Le mardi 05 mai 2009 a 13:09 -0400, Toby.GREEN@oecd.org a ecrit:

> I can endorse Sandy's experience. It's been the same for us.
> Making books OA, in our experience, does not increase sales.
>
> Toby Green
> OECD Publishing
>
>
> ----- Original Message -----
> From: owner-liblicense-l@lists.yale.edu <owner-liblicense-l@lists.yale.edu>
> To: liblicense-l@lists.yale.edu <liblicense-l@lists.yale.edu>
> Sent: Tue May 05 04:14:09 2009
> Subject: Re: University of Maryland's Open Access Deliberations
>
> I'm not sure what "evidence" we are supposed to see at this site,
> which lists several links, most in German. The post by R.J.
> Keller titled "Why Free Pays" shows at most that OA is a good
> marketing tool for an unknown author (just as free posting of
> songs is good advertising for new bands).

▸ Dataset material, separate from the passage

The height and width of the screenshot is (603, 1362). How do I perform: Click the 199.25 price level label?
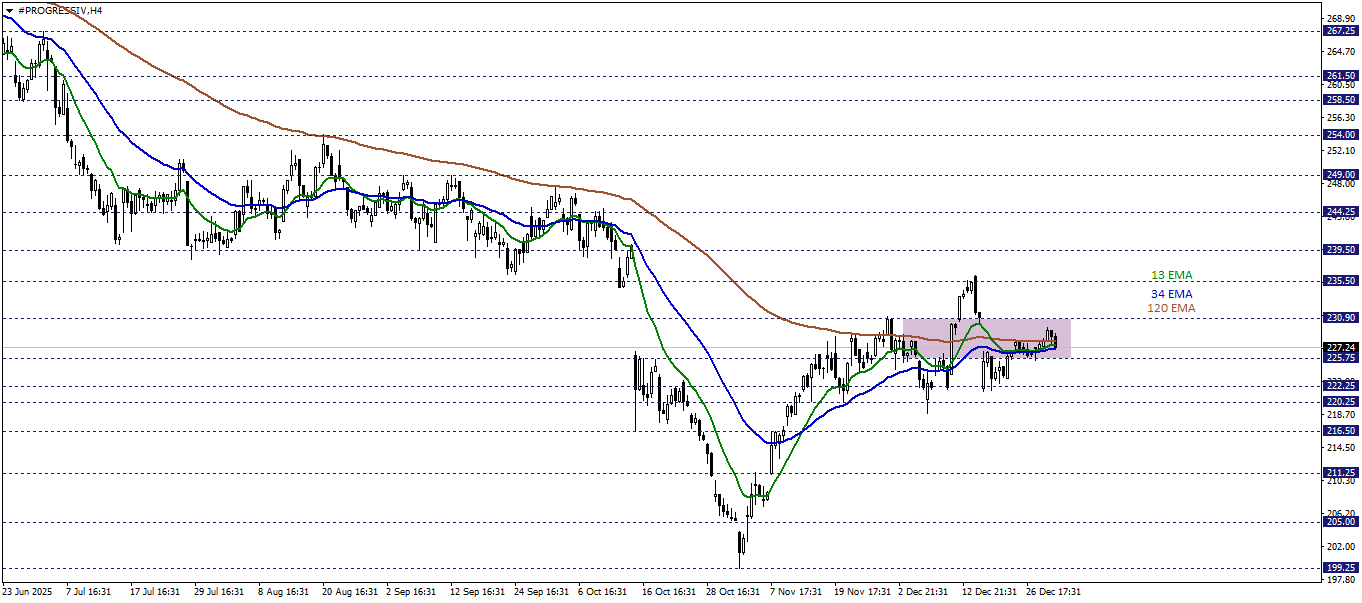(x=1339, y=568)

Please note that Keller
> admits that most of the over 2,000 e-book downloads of his novel
> brought him no revenue at all, and that his plan for his next
> novel is only to post some of the chapters free as a lure to get
> people to purchase the book. I see no proof in this example,
> anyway, that "OA increases sales."
>
> Most of the stories we've heard making this claim concern one-off
> publications of books by very well-known authors like Larry
> Lessig, but how one "proves" from such isolated experiments that
> OA "increases" sales baffles me. How would one know what these
> books would have sold if published just in print but with a
> sample chapter or two posted online, say, as a teaser in the way
> that Amazon.com uses "Search Inside the Book."
>
> Our own experiment in publishing monographs in Romance Studies
> (http://www.romancestudies.psu.edu), where they are available to
> read online in their entirety but can only be printed out in
> part, is more of a true test because we have over ten years of
> experience with books in this series offered for sale in print
> only with which to compare sales of the POD versions, and so far
> at least there is no evidence at all that "OA increases sales,"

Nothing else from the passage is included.